O QUE FAZER →
Transcreva as linhas de todos os itens a seguir como uma lista numerada e omita as linhas em branco.

ITENS DO EXERCÍCIO →
---+---
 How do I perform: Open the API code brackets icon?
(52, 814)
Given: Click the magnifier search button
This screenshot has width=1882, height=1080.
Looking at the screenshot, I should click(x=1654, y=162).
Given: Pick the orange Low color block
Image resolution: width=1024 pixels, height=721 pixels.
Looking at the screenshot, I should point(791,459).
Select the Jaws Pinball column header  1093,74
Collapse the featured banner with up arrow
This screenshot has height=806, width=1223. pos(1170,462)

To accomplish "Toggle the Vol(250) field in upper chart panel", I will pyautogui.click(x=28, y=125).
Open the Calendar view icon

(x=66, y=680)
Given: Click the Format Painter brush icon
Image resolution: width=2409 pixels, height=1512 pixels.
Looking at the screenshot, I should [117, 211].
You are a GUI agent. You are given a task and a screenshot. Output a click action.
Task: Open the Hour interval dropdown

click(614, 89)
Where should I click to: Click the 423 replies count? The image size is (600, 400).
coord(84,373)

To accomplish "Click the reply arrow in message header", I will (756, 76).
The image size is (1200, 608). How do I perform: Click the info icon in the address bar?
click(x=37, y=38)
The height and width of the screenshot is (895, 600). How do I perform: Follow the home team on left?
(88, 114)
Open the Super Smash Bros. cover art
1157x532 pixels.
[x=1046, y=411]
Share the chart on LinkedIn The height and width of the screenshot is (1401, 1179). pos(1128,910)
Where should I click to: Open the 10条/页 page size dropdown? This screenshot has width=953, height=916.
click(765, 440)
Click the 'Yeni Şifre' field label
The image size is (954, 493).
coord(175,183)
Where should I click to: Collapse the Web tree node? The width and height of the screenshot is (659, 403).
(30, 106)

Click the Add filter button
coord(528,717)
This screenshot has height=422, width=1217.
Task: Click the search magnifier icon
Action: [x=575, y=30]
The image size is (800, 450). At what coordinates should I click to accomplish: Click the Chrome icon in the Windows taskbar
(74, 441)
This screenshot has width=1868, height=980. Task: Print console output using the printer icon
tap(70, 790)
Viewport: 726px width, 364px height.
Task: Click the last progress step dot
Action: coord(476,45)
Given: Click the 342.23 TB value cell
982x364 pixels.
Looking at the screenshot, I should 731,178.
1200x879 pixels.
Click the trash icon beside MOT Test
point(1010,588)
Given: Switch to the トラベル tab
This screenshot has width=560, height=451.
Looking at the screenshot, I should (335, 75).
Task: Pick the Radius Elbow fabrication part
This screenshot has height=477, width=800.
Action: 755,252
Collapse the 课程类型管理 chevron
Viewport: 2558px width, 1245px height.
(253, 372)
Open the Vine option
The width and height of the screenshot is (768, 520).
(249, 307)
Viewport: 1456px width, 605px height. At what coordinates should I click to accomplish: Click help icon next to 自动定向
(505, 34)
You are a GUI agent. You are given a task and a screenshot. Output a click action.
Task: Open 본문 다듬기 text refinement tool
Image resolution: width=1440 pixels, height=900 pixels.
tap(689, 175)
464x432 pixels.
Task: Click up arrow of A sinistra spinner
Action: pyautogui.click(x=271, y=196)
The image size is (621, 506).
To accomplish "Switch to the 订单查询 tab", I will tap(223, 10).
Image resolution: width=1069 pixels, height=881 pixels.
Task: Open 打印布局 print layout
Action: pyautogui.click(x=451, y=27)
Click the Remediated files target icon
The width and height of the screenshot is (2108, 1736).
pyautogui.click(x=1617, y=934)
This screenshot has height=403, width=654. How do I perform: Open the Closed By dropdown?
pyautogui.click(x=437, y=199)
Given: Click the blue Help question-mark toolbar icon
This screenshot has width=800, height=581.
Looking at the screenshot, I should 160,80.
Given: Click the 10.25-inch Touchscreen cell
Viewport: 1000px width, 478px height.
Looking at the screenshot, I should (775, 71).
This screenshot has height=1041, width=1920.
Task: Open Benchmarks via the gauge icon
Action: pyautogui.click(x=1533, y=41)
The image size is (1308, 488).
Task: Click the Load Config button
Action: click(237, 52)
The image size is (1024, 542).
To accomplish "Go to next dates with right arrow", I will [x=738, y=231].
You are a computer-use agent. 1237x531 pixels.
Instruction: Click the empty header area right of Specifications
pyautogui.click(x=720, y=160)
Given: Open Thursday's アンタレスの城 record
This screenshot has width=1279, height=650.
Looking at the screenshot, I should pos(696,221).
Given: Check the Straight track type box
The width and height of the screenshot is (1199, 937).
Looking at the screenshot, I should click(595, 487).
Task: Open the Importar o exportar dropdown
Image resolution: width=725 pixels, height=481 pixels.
---+---
RESPOSTA ABAIXO →
1.  How do I perform: Open the API code brackets icon?
2. (52, 814)
3. Given: Click the magnifier search button
4. This screenshot has width=1882, height=1080.
5. Looking at the screenshot, I should click(x=1654, y=162).
6. Given: Pick the orange Low color block
7. Image resolution: width=1024 pixels, height=721 pixels.
8. Looking at the screenshot, I should point(791,459).
9. Select the Jaws Pinball column header  1093,74
10. Collapse the featured banner with up arrow
11. This screenshot has height=806, width=1223. pos(1170,462)
12. To accomplish "Toggle the Vol(250) field in upper chart panel", I will pyautogui.click(x=28, y=125).
13. Open the Calendar view icon
14. (x=66, y=680)
15. Given: Click the Format Painter brush icon
16. Image resolution: width=2409 pixels, height=1512 pixels.
17. Looking at the screenshot, I should [117, 211].
18. You are a GUI agent. You are given a task and a screenshot. Output a click action.
19. Task: Open the Hour interval dropdown
20. click(614, 89)
21. Where should I click to: Click the 423 replies count? The image size is (600, 400).
22. coord(84,373)
23. To accomplish "Click the reply arrow in message header", I will (756, 76).
24. The image size is (1200, 608). How do I perform: Click the info icon in the address bar?
25. click(x=37, y=38)
26. The height and width of the screenshot is (895, 600). How do I perform: Follow the home team on left?
27. (88, 114)
28. Open the Super Smash Bros. cover art
29. 1157x532 pixels.
30. [x=1046, y=411]
31. Share the chart on LinkedIn The height and width of the screenshot is (1401, 1179). pos(1128,910)
32. Where should I click to: Open the 10条/页 page size dropdown? This screenshot has width=953, height=916.
33. click(765, 440)
34. Click the 'Yeni Şifre' field label
35. The image size is (954, 493).
36. coord(175,183)
37. Where should I click to: Collapse the Web tree node? The width and height of the screenshot is (659, 403).
38. (30, 106)
39. Click the Add filter button
40. coord(528,717)
41. This screenshot has height=422, width=1217.
42. Task: Click the search magnifier icon
43. Action: [x=575, y=30]
44. The image size is (800, 450). At what coordinates should I click to accomplish: Click the Chrome icon in the Windows taskbar
45. (74, 441)
46. This screenshot has width=1868, height=980. Task: Print console output using the printer icon
47. tap(70, 790)
48. Viewport: 726px width, 364px height.
49. Task: Click the last progress step dot
50. Action: coord(476,45)
51. Given: Click the 342.23 TB value cell
52. 982x364 pixels.
53. Looking at the screenshot, I should 731,178.
54. 1200x879 pixels.
55. Click the trash icon beside MOT Test
56. point(1010,588)
57. Given: Switch to the トラベル tab
58. This screenshot has width=560, height=451.
59. Looking at the screenshot, I should (335, 75).
60. Task: Pick the Radius Elbow fabrication part
61. This screenshot has height=477, width=800.
62. Action: 755,252
63. Collapse the 课程类型管理 chevron
64. Viewport: 2558px width, 1245px height.
65. (253, 372)
66. Open the Vine option
67. The width and height of the screenshot is (768, 520).
68. (249, 307)
69. Viewport: 1456px width, 605px height. At what coordinates should I click to accomplish: Click help icon next to 自动定向
70. (505, 34)
71. You are a GUI agent. You are given a task and a screenshot. Output a click action.
72. Task: Open 본문 다듬기 text refinement tool
73. Image resolution: width=1440 pixels, height=900 pixels.
74. tap(689, 175)
75. 464x432 pixels.
76. Task: Click up arrow of A sinistra spinner
77. Action: pyautogui.click(x=271, y=196)
78. The image size is (621, 506).
79. To accomplish "Switch to the 订单查询 tab", I will tap(223, 10).
80. Image resolution: width=1069 pixels, height=881 pixels.
81. Task: Open 打印布局 print layout
82. Action: pyautogui.click(x=451, y=27)
83. Click the Remediated files target icon
84. The width and height of the screenshot is (2108, 1736).
85. pyautogui.click(x=1617, y=934)
86. This screenshot has height=403, width=654. How do I perform: Open the Closed By dropdown?
87. pyautogui.click(x=437, y=199)
88. Given: Click the blue Help question-mark toolbar icon
89. This screenshot has width=800, height=581.
90. Looking at the screenshot, I should 160,80.
91. Given: Click the 10.25-inch Touchscreen cell
92. Viewport: 1000px width, 478px height.
93. Looking at the screenshot, I should (775, 71).
94. This screenshot has height=1041, width=1920.
95. Task: Open Benchmarks via the gauge icon
96. Action: pyautogui.click(x=1533, y=41)
97. The image size is (1308, 488).
98. Task: Click the Load Config button
99. Action: click(237, 52)
100. The image size is (1024, 542).
101. To accomplish "Go to next dates with right arrow", I will [x=738, y=231].
102. You are a computer-use agent. 1237x531 pixels.
103. Instruction: Click the empty header area right of Specifications
104. pyautogui.click(x=720, y=160)
105. Given: Open Thursday's アンタレスの城 record
106. This screenshot has width=1279, height=650.
107. Looking at the screenshot, I should pos(696,221).
108. Given: Check the Straight track type box
109. The width and height of the screenshot is (1199, 937).
110. Looking at the screenshot, I should click(595, 487).
111. Task: Open the Importar o exportar dropdown
112. Image resolution: width=725 pixels, height=481 pixels.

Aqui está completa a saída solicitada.